> _SOURCE_:
--- begin ---
Phil Allaway · Tuesday October 15, 2013

 

Hello, race fans. Welcome back to Couch Potato Tuesday, where race telecast breakdowns are the primary objective. Last weekend, the Sprint Cup and Nationwide Series were back in action at Charlotte Motor Speedway. A veritable home game for everyone except Furniture Row Racing.


If you were looking for coverage other than Kyle Busch or Sam Hornish during the Nationwide race, you were out of luck.

Dollar General 300 Miles of Courage

On Friday night, the Nationwide Series returned to action at Charlotte Motor Speedway. How did ESPN do with the coverage? Let’s take a look.

For the first time in a couple of weeks, ESPN had Countdown coverage. No college football in the way. That makes me happy. However, they didn’t make the best use of their time.

There were four driver interviews, but those interviews were the two championship contenders, and two Cup regulars. Definitely set the tone for the rest of the broadcast.

The primary feature on the show was a sit down interview with Sam Hornish, Jr., where the topic was his career rebirth in the Nationwide Series. I was watching this piece and noticed a lot of things. The setting (Hornish’s house), the content, heck, even what Nicole Briscoe was wearing looked really familiar. Then, it hit me. ESPN rather choppily re-edited a piece that ran last year, added some video pertinent to this season, and passed it off as a new feature. Weak.

I suppose that you should get used to this type of content. Since ESPN is a lame duck for next season, I wouldn’t be surprised if they actually did this more next season in order to provide viewers with content without having to spend additional money.
--- end ---
> _DATA EXTRACT_:
--- begin ---
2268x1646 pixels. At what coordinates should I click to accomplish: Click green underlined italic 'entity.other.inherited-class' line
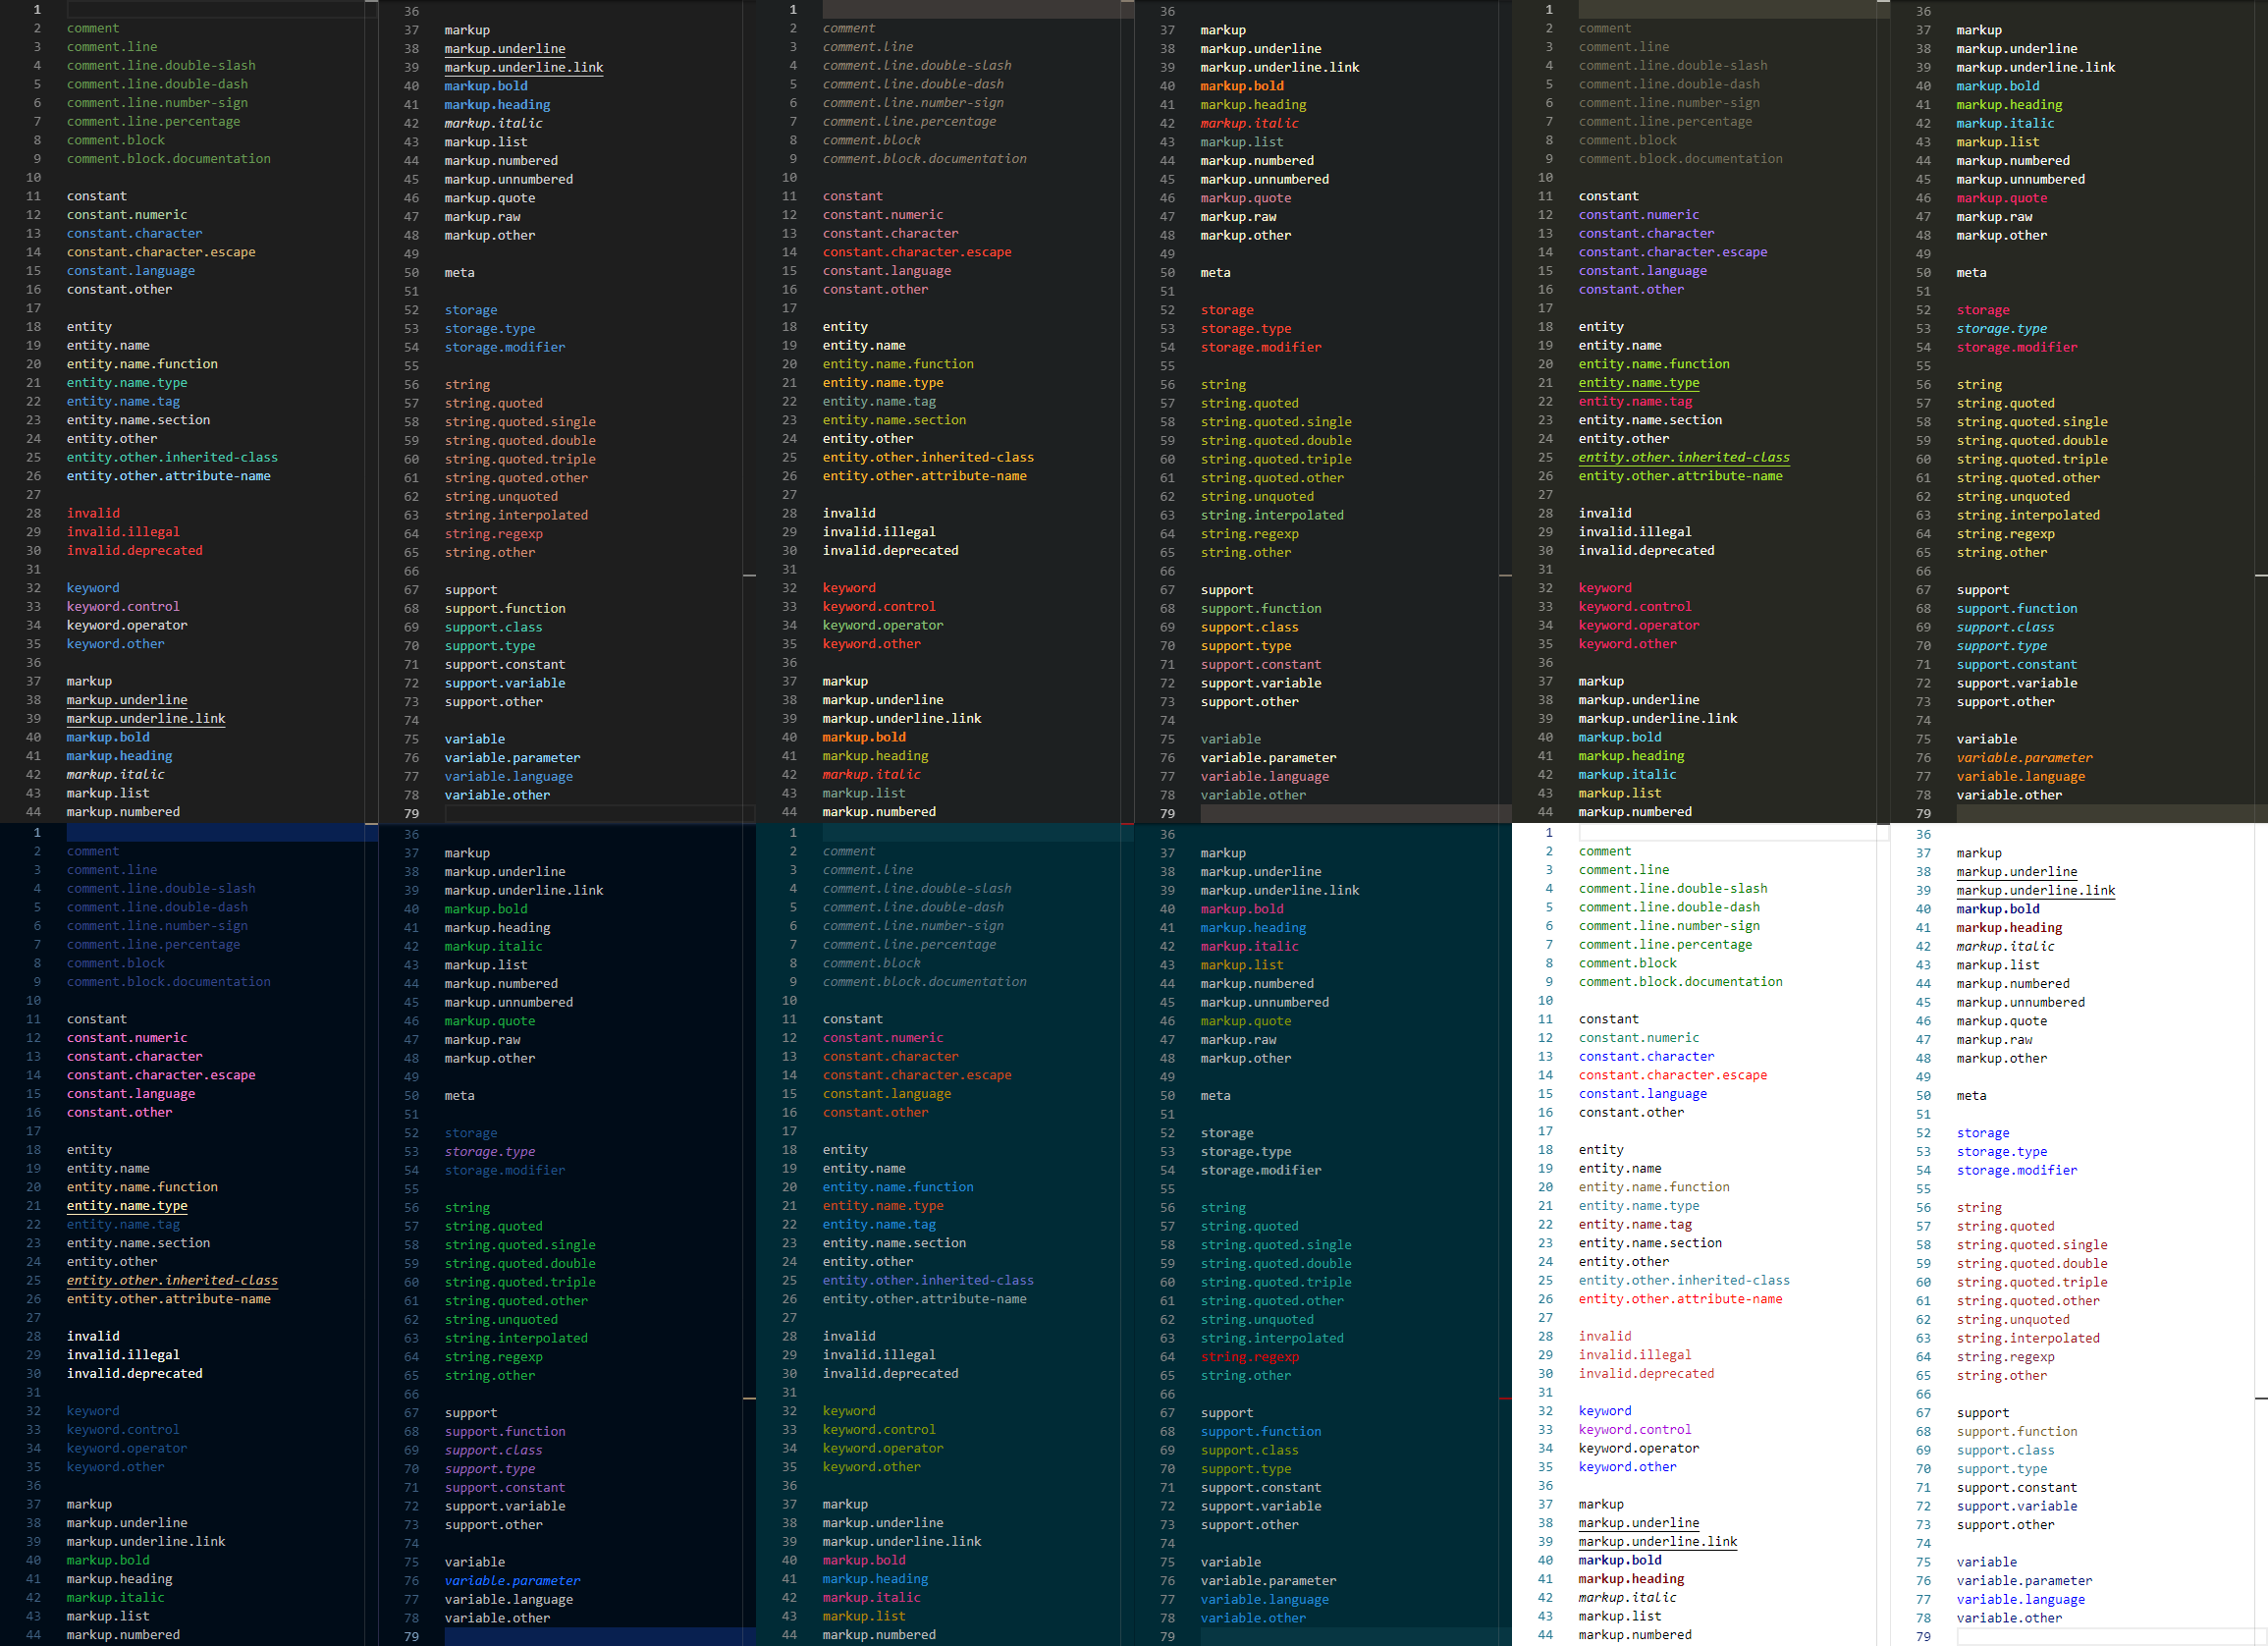[1684, 457]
--- end ---
> _TO BE DONE_:
**1)** Edit the race telecast column from "If you were" up to and including "of their time.", putting "pre-race" in place of "Countdown".
**2)** Answer these questions from the race telecast column:
(a) On what night did the Nationwide Series return to action at Charlotte Motor Speedway?
(b) How many driver interviews were there on the Countdown show?
(c) Where was the sit-down interview with Sam Hornish, Jr. set?

> _SOLVED PROBLEMS_:
**1)**
If you were looking for coverage other than Kyle Busch or Sam Hornish during the Nationwide race, you were out of luck.

Dollar General 300 Miles of Courage

On Friday night, the Nationwide Series returned to action at Charlotte Motor Speedway. How did ESPN do with the coverage? Let’s take a look.

For the first time in a couple of weeks, ESPN had pre-race coverage. No college football in the way. That makes me happy. However, they didn’t make the best use of their time.

**2)**
(a) Friday night.
(b) Four.
(c) Hornish's house.